### Aim of the exercise
From the first line to the last, copy the data exactly.

### Input data
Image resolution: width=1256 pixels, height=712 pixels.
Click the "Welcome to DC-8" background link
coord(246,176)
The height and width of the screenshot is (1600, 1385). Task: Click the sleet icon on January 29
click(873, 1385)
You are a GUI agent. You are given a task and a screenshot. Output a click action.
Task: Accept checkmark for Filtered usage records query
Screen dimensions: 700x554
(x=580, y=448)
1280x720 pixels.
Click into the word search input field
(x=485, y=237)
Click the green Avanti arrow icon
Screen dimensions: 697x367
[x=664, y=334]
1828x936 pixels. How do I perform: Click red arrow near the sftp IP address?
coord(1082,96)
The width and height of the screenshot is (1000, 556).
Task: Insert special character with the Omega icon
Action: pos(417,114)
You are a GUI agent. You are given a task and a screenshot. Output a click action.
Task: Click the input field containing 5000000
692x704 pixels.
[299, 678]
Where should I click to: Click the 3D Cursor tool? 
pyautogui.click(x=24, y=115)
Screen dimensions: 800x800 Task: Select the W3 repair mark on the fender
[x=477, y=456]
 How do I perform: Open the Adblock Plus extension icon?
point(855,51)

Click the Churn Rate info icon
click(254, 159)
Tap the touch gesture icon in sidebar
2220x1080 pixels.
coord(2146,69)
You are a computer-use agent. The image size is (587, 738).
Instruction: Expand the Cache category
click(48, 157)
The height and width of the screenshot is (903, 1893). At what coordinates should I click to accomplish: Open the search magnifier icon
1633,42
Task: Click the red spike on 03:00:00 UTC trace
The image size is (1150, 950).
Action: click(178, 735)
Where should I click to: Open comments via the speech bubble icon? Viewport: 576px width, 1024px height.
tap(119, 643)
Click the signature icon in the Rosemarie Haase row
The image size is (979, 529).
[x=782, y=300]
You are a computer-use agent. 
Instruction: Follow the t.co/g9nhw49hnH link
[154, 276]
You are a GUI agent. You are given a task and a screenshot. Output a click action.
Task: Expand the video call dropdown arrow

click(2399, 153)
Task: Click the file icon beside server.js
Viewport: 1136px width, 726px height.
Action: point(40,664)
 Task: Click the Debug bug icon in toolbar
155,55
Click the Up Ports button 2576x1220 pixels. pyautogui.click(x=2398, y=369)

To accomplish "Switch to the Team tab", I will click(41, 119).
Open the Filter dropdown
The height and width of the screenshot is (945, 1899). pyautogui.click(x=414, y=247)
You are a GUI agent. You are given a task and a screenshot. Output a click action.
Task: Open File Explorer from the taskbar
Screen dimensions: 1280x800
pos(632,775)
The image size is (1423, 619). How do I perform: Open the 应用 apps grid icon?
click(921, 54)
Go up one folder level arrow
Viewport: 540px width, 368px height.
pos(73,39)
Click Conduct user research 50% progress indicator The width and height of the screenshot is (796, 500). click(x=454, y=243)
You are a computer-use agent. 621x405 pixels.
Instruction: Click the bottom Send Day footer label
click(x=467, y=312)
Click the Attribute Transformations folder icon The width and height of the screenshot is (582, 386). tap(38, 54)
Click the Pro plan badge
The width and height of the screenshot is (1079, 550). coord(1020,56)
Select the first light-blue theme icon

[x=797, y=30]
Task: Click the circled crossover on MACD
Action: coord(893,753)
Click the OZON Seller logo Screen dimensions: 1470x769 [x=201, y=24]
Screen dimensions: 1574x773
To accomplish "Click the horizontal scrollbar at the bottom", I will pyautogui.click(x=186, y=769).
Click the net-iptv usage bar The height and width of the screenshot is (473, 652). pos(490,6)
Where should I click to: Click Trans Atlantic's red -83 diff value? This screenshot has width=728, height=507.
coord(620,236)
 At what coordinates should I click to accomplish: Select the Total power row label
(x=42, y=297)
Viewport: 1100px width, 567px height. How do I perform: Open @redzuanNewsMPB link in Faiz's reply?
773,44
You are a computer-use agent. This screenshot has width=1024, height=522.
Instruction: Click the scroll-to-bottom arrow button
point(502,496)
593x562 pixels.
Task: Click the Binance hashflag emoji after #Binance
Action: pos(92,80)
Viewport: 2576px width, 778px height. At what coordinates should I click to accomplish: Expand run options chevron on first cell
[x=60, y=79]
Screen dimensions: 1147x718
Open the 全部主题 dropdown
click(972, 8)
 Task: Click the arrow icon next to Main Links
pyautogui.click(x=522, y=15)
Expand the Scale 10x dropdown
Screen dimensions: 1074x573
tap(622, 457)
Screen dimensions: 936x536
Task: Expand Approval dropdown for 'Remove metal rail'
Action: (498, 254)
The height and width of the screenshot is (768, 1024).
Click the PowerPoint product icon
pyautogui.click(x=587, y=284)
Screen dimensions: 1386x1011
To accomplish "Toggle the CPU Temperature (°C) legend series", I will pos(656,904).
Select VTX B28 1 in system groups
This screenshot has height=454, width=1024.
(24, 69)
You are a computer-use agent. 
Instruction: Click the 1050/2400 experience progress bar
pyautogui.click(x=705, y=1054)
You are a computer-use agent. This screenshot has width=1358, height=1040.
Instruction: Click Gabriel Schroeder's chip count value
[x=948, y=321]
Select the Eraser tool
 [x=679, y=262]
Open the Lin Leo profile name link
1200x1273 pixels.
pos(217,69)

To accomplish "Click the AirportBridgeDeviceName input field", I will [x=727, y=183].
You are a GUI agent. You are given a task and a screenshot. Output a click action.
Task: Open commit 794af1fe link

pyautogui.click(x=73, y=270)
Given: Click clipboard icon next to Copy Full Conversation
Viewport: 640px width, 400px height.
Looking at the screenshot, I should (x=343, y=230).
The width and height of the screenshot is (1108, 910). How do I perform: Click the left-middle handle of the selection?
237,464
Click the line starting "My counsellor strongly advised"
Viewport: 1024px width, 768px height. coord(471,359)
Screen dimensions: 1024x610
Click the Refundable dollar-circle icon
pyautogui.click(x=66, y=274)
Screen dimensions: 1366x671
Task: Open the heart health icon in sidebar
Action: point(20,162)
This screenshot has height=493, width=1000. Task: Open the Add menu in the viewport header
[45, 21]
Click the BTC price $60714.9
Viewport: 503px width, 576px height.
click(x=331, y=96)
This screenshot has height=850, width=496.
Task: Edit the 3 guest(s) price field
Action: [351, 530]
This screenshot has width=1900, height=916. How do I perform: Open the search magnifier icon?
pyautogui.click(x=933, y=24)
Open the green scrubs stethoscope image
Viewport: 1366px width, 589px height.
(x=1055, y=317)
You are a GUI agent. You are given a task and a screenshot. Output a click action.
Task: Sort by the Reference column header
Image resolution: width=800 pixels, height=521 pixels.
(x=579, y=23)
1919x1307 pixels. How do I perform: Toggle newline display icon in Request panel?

### Exercise output
Image resolution: width=1256 pixels, height=712 pixels.
Click the "Welcome to DC-8" background link
coord(246,176)
The height and width of the screenshot is (1600, 1385). Task: Click the sleet icon on January 29
click(873, 1385)
You are a GUI agent. You are given a task and a screenshot. Output a click action.
Task: Accept checkmark for Filtered usage records query
Screen dimensions: 700x554
(x=580, y=448)
1280x720 pixels.
Click into the word search input field
(x=485, y=237)
Click the green Avanti arrow icon
Screen dimensions: 697x367
[x=664, y=334]
1828x936 pixels. How do I perform: Click red arrow near the sftp IP address?
coord(1082,96)
The width and height of the screenshot is (1000, 556).
Task: Insert special character with the Omega icon
Action: pos(417,114)
You are a GUI agent. You are given a task and a screenshot. Output a click action.
Task: Click the input field containing 5000000
692x704 pixels.
[299, 678]
Where should I click to: Click the 3D Cursor tool? 
pyautogui.click(x=24, y=115)
Screen dimensions: 800x800 Task: Select the W3 repair mark on the fender
[x=477, y=456]
 How do I perform: Open the Adblock Plus extension icon?
point(855,51)

Click the Churn Rate info icon
click(254, 159)
Tap the touch gesture icon in sidebar
2220x1080 pixels.
coord(2146,69)
You are a computer-use agent. The image size is (587, 738).
Instruction: Expand the Cache category
click(48, 157)
The height and width of the screenshot is (903, 1893). At what coordinates should I click to accomplish: Open the search magnifier icon
1633,42
Task: Click the red spike on 03:00:00 UTC trace
The image size is (1150, 950).
Action: click(178, 735)
Where should I click to: Open comments via the speech bubble icon? Viewport: 576px width, 1024px height.
tap(119, 643)
Click the signature icon in the Rosemarie Haase row
The image size is (979, 529).
[x=782, y=300]
You are a computer-use agent. 
Instruction: Follow the t.co/g9nhw49hnH link
[154, 276]
You are a GUI agent. You are given a task and a screenshot. Output a click action.
Task: Expand the video call dropdown arrow

click(2399, 153)
Task: Click the file icon beside server.js
Viewport: 1136px width, 726px height.
Action: point(40,664)
 Task: Click the Debug bug icon in toolbar
155,55
Click the Up Ports button 2576x1220 pixels. pyautogui.click(x=2398, y=369)

To accomplish "Switch to the Team tab", I will click(41, 119).
Open the Filter dropdown
The height and width of the screenshot is (945, 1899). pyautogui.click(x=414, y=247)
You are a GUI agent. You are given a task and a screenshot. Output a click action.
Task: Open File Explorer from the taskbar
Screen dimensions: 1280x800
pos(632,775)
The image size is (1423, 619). How do I perform: Open the 应用 apps grid icon?
click(921, 54)
Go up one folder level arrow
Viewport: 540px width, 368px height.
pos(73,39)
Click Conduct user research 50% progress indicator The width and height of the screenshot is (796, 500). click(x=454, y=243)
You are a computer-use agent. 621x405 pixels.
Instruction: Click the bottom Send Day footer label
click(x=467, y=312)
Click the Attribute Transformations folder icon The width and height of the screenshot is (582, 386). tap(38, 54)
Click the Pro plan badge
The width and height of the screenshot is (1079, 550). coord(1020,56)
Select the first light-blue theme icon

[x=797, y=30]
Task: Click the circled crossover on MACD
Action: coord(893,753)
Click the OZON Seller logo Screen dimensions: 1470x769 [x=201, y=24]
Screen dimensions: 1574x773
To accomplish "Click the horizontal scrollbar at the bottom", I will pyautogui.click(x=186, y=769).
Click the net-iptv usage bar The height and width of the screenshot is (473, 652). pos(490,6)
Where should I click to: Click Trans Atlantic's red -83 diff value? This screenshot has width=728, height=507.
coord(620,236)
 At what coordinates should I click to accomplish: Select the Total power row label
(x=42, y=297)
Viewport: 1100px width, 567px height. How do I perform: Open @redzuanNewsMPB link in Faiz's reply?
773,44
You are a computer-use agent. This screenshot has width=1024, height=522.
Instruction: Click the scroll-to-bottom arrow button
point(502,496)
593x562 pixels.
Task: Click the Binance hashflag emoji after #Binance
Action: pos(92,80)
Viewport: 2576px width, 778px height. At what coordinates should I click to accomplish: Expand run options chevron on first cell
[x=60, y=79]
Screen dimensions: 1147x718
Open the 全部主题 dropdown
click(972, 8)
 Task: Click the arrow icon next to Main Links
pyautogui.click(x=522, y=15)
Expand the Scale 10x dropdown
Screen dimensions: 1074x573
tap(622, 457)
Screen dimensions: 936x536
Task: Expand Approval dropdown for 'Remove metal rail'
Action: (498, 254)
The height and width of the screenshot is (768, 1024).
Click the PowerPoint product icon
pyautogui.click(x=587, y=284)
Screen dimensions: 1386x1011
To accomplish "Toggle the CPU Temperature (°C) legend series", I will pos(656,904).
Select VTX B28 1 in system groups
This screenshot has height=454, width=1024.
(24, 69)
You are a computer-use agent. 
Instruction: Click the 1050/2400 experience progress bar
pyautogui.click(x=705, y=1054)
You are a computer-use agent. This screenshot has width=1358, height=1040.
Instruction: Click Gabriel Schroeder's chip count value
[x=948, y=321]
Select the Eraser tool
 [x=679, y=262]
Open the Lin Leo profile name link
1200x1273 pixels.
pos(217,69)

To accomplish "Click the AirportBridgeDeviceName input field", I will [x=727, y=183].
You are a GUI agent. You are given a task and a screenshot. Output a click action.
Task: Open commit 794af1fe link

pyautogui.click(x=73, y=270)
Given: Click clipboard icon next to Copy Full Conversation
Viewport: 640px width, 400px height.
Looking at the screenshot, I should (x=343, y=230).
The width and height of the screenshot is (1108, 910). How do I perform: Click the left-middle handle of the selection?
237,464
Click the line starting "My counsellor strongly advised"
Viewport: 1024px width, 768px height. coord(471,359)
Screen dimensions: 1024x610
Click the Refundable dollar-circle icon
pyautogui.click(x=66, y=274)
Screen dimensions: 1366x671
Task: Open the heart health icon in sidebar
Action: point(20,162)
This screenshot has height=493, width=1000. Task: Open the Add menu in the viewport header
[45, 21]
Click the BTC price $60714.9
Viewport: 503px width, 576px height.
click(x=331, y=96)
This screenshot has height=850, width=496.
Task: Edit the 3 guest(s) price field
Action: [351, 530]
This screenshot has width=1900, height=916. How do I perform: Open the search magnifier icon?
pyautogui.click(x=933, y=24)
Open the green scrubs stethoscope image
Viewport: 1366px width, 589px height.
(x=1055, y=317)
You are a GUI agent. You are given a task and a screenshot. Output a click action.
Task: Sort by the Reference column header
Image resolution: width=800 pixels, height=521 pixels.
(x=579, y=23)
1919x1307 pixels. How do I perform: Toggle newline display icon in Request panel?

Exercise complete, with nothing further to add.